虽然第二封信中已经说明她已经被找到,不会有危险,但萧业还是觉得烦躁。
他已经很久没有这样的情绪了,在雁门关的每一日,他过着犹如苦行僧一般的生活,枯燥、乏味,这里没有汴京的繁闹,有的只有一望无际的黄沙,可他却很喜欢这个地方。
这个地方让他心生平静。
可如今这一份安静又要被破坏了。
估算日子,从汴京出发,顾情应该也就是这几日抵达了。
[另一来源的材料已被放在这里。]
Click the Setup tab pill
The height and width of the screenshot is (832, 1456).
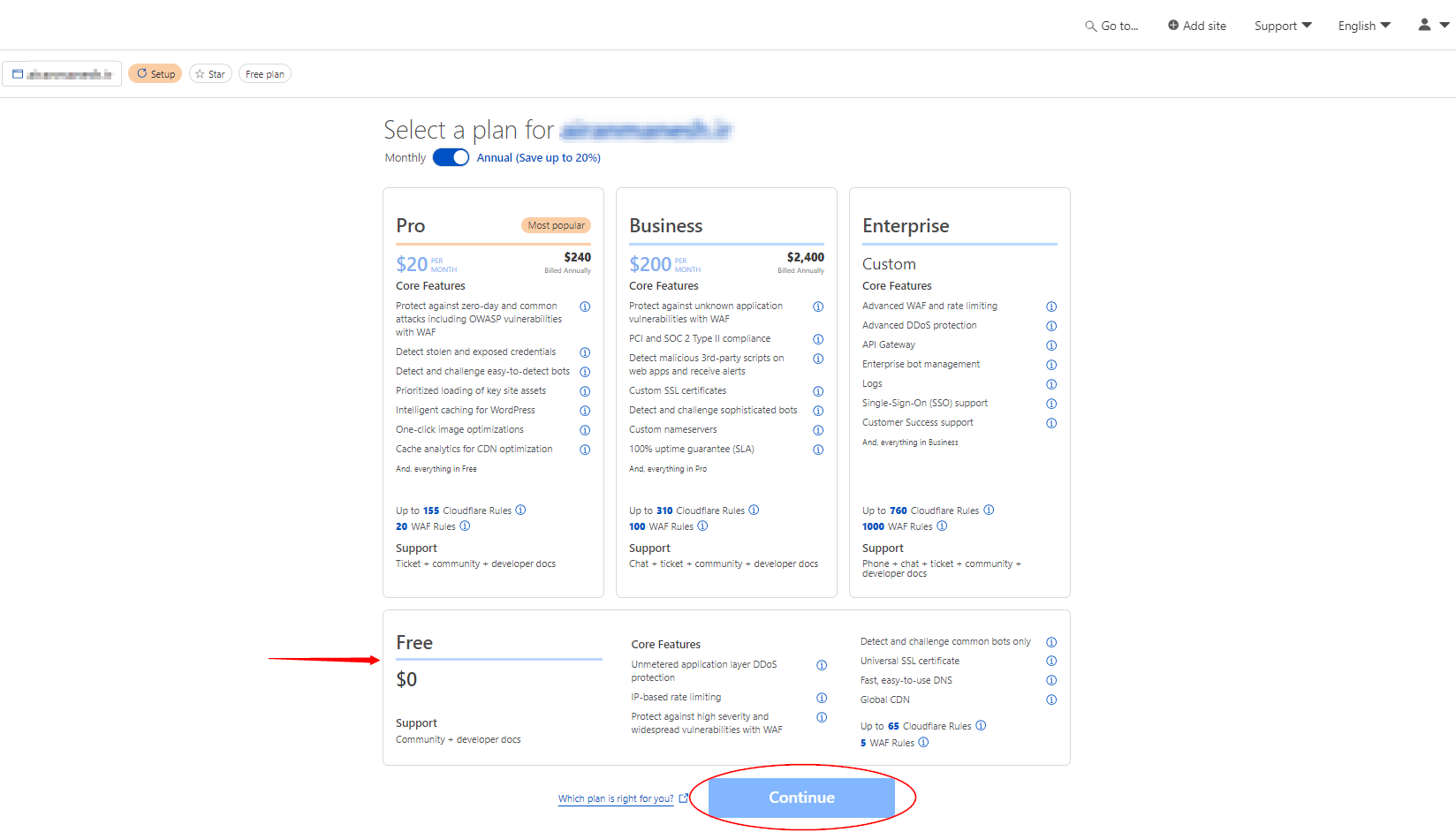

他沉默着把信纸烧掉,继续拿起木雕做手工,这是他近来才有的爱好,此刻他雕得是一个四、五岁齐刘海的小女孩,偶尔有人瞧见,他也只说是亲戚家的小孩,这里的人远离汴京,纵使知道他的身份也不可能清楚他的情况,就连周安也不知道这是小时候的顾兰因。
他不敢让别人知道他和她的关系,更怕兰因的名声因他受损。
可他实在太想她了。
他想那个喊她“阿业哥哥”的兰因。
“世子。”周安拿着馕饼打帘进来,看到萧业跟从前似的低着头做木雕,也不意外,他虽然不清楚这个小女孩是谁,但直觉让他知道这和顾小姐有关,不敢多说,他把馕饼递过去后,搓着手放在火炉上烤火,忍不住吐槽道:“这地方比咱们汴京冷多了。”
萧业停手抬头,“你其实不用陪我留在这。”
这话,萧业不是第一次说,周安听得耳朵都快起茧子了,他嘿嘿笑道:“属下从小就跟着您,您在哪,属下就在哪。”
萧业沉默。
放下木雕吃起馕饼,吃了两口,忽然问,“今天是初几?”
陡然听世子问起这个,周安也愣了下,算了下才答,“应该是十一月十二吧。”他刚想问句怎么了,突然想起十一月十三就是顾小姐和那位齐大人成婚的日子。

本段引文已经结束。